··· Exercise data

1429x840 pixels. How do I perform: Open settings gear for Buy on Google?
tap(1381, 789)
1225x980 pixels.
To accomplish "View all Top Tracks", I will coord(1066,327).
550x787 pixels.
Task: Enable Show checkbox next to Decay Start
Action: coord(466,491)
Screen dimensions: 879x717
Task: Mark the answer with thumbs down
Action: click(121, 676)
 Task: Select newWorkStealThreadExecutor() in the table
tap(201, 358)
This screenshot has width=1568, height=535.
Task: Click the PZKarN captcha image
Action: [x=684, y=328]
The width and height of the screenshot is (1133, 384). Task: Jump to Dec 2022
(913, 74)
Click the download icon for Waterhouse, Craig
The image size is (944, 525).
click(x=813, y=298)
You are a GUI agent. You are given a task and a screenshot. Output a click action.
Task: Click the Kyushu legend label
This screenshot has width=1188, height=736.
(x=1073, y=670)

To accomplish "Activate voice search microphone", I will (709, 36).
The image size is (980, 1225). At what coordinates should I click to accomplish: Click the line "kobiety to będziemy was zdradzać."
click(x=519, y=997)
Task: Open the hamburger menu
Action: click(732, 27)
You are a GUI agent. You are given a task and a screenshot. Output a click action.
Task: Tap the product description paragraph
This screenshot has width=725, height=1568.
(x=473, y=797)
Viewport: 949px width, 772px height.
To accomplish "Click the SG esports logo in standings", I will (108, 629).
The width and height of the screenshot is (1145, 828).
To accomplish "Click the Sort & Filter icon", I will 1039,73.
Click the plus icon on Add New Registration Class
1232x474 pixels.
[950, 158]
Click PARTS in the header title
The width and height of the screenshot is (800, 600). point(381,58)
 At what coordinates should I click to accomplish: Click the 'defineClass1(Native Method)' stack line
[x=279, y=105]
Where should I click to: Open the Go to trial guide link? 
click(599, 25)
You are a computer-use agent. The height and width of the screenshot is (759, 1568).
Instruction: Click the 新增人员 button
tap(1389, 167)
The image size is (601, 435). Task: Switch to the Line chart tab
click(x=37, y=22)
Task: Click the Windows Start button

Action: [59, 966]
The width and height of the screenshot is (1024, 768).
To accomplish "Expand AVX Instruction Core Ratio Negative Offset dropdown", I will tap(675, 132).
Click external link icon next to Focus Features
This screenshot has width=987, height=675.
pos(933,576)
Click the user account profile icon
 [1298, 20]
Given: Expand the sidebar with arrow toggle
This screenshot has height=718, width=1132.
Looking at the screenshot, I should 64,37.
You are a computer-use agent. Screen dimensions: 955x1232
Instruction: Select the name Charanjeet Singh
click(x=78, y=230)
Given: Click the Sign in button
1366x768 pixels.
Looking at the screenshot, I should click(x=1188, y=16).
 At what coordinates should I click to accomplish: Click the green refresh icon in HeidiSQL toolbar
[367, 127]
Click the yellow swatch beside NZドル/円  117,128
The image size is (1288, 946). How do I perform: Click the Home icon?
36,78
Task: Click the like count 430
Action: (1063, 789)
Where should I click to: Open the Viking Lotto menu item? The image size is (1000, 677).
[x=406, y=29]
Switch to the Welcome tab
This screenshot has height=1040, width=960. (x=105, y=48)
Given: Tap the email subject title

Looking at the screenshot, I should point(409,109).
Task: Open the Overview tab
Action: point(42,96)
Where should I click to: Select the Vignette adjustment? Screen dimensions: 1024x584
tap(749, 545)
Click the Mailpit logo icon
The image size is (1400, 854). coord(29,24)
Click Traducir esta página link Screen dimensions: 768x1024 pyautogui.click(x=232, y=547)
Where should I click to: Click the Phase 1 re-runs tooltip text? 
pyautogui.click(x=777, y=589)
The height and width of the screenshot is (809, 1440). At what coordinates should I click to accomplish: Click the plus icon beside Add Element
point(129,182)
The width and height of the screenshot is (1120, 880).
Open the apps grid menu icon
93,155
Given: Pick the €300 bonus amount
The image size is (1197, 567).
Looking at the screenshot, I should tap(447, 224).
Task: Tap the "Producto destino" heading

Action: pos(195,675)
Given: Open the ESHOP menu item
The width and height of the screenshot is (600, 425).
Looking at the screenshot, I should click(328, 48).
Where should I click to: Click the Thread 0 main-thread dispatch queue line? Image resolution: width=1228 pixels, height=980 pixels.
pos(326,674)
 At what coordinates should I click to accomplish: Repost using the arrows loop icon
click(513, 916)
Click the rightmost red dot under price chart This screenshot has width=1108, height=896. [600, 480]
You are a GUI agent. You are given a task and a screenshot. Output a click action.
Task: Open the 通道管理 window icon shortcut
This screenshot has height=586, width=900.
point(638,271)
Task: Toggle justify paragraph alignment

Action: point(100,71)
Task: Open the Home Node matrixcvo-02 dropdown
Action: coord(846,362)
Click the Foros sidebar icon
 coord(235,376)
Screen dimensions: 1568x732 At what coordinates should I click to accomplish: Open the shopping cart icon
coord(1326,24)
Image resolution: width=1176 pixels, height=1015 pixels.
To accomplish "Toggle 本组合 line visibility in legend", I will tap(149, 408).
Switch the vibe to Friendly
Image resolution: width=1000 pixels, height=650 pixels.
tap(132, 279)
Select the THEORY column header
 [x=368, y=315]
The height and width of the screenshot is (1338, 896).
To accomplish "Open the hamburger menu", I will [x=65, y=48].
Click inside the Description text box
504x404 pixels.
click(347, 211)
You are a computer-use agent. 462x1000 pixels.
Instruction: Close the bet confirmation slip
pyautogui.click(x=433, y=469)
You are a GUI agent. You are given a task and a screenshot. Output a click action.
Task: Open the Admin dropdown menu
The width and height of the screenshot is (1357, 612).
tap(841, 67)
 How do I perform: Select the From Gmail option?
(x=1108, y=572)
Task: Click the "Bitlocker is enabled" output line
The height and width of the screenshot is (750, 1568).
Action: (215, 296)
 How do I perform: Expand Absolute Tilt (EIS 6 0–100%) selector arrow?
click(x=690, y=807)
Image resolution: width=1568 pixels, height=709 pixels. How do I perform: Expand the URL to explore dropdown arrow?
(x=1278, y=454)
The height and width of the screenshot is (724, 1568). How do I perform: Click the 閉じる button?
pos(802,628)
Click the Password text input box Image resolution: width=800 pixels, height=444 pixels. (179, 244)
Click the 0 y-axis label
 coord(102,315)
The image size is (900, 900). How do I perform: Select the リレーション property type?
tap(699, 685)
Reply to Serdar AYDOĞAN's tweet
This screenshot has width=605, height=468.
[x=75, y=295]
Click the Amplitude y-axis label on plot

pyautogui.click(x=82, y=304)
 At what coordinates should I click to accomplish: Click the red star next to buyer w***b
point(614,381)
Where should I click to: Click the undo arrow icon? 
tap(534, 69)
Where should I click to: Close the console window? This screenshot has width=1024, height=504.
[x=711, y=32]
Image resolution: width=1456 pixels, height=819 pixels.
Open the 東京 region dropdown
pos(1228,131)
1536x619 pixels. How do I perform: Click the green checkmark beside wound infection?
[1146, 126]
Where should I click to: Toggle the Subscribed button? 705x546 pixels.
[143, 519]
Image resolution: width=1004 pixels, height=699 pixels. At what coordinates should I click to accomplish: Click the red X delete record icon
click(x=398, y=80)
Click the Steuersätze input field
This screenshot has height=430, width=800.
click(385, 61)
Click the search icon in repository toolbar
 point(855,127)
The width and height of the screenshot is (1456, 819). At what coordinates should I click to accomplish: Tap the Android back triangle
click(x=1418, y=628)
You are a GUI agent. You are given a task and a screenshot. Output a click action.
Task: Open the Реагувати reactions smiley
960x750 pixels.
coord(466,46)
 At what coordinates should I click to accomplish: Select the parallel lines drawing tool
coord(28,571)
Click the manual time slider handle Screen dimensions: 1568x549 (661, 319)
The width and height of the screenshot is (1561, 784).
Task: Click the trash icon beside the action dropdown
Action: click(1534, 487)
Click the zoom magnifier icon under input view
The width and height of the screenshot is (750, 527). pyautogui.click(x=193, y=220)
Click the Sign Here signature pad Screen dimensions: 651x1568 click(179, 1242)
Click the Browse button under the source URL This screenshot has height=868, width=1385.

······

### Problem:
Substitute "Upload" for "Browse" in the data from the line with "Click the Sign Here" up to and including the final line of the data, and write out those lines with nothing else changed.

### Answer:
Click the Sign Here signature pad Screen dimensions: 651x1568 click(179, 1242)
Click the Upload button under the source URL This screenshot has height=868, width=1385.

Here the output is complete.